Abortion Story: USA
Submitted to Abort73 by a 21-year-old woman on October 14, 2015.
Just a few days ago, I went through an abortion. I was 9-weeks pregnant. I found out at six weeks and somewhat "bonded" through those three weeks with my baby. I am still in school and do not have a job. My boyfriend and I agreed to the abortion; we are both not ready for a baby. It was an accidental pregnancy. I really wish I wasn't put in that difficult position. We are both still in school and not financially able to even support ourselves, let alone a baby. I didn't want to drop out of school and have him do the same either. We are so close to finishing. I really wish I didn't have to abort my baby. I saw the ultrasound, and I really really wanted to keep it. But I know it wouldn't have been right. When I bring a baby into this world, I want it to be wanted by BOTH parents and raised with tons of emotional and financial support.

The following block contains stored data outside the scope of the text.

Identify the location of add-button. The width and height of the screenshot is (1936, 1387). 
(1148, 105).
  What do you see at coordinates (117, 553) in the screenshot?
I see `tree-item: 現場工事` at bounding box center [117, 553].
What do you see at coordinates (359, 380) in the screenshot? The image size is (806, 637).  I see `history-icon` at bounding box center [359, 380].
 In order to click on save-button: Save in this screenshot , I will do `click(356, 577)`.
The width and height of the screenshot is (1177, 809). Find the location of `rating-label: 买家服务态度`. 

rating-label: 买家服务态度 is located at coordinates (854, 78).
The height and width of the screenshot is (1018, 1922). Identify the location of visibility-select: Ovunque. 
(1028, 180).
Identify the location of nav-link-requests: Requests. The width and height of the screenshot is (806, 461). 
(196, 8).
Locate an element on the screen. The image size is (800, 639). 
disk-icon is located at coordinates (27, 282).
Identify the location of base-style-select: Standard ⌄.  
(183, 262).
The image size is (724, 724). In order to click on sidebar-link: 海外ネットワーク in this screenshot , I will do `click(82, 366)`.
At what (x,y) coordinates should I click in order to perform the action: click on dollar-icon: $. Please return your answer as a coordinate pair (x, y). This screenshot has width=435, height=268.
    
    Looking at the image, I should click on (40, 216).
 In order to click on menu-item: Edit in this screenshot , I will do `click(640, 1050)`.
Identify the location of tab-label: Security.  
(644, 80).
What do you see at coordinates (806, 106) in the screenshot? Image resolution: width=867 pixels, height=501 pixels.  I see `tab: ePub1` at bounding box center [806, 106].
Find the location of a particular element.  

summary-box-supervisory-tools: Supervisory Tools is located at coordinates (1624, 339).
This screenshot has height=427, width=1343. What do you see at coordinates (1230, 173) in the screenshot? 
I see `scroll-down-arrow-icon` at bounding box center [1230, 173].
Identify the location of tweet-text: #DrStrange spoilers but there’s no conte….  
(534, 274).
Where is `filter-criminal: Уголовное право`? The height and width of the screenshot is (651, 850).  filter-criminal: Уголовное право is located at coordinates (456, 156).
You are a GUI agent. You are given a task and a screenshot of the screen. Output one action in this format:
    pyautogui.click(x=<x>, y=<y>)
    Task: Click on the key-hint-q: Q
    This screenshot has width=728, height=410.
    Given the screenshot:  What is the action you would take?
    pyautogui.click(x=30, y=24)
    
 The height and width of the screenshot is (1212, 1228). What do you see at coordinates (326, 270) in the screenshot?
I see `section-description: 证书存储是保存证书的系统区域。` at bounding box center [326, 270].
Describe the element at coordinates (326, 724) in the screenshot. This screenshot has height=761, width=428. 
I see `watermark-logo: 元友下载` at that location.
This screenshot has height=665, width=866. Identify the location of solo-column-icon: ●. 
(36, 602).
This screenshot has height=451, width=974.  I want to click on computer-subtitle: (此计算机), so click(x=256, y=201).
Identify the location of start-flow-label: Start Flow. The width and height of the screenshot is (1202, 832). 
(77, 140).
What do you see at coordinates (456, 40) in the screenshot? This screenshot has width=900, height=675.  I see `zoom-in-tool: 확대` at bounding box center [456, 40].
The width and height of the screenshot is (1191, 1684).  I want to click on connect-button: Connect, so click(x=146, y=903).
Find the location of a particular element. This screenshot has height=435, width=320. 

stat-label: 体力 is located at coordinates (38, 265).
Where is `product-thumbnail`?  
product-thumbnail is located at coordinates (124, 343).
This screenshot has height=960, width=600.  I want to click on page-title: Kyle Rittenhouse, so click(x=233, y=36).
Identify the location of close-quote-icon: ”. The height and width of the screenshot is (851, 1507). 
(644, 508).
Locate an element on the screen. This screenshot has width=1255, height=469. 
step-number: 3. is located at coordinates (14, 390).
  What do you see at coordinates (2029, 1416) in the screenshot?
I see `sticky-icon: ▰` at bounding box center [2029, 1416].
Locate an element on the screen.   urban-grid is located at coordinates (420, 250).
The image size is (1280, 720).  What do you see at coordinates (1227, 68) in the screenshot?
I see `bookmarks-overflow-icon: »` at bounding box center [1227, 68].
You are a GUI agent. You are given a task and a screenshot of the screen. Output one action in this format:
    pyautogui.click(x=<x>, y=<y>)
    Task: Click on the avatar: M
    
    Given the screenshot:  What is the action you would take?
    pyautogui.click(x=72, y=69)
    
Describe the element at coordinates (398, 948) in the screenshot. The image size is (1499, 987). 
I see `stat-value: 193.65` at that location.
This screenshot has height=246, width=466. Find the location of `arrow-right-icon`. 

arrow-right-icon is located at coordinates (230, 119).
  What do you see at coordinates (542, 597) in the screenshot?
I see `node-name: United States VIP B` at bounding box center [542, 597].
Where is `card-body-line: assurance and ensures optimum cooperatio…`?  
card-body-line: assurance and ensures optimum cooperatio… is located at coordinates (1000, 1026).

I want the best for my baby. I am conflicted because part of me knew it would have been bad to keep it, but deep down I really wanted to have my baby. I know I didn't really see it or feel it, but I loved it with all my heart. I love my baby more than anything in this world, even though I wasn't brave enough to keep it. I would have given that baby all the love in the entire universe. I never met it, but I loved it more than life itself. I feel like its weird for me to say that. Part of me wishes I could have my baby back. My baby! I don't know how I'm going to cope with this.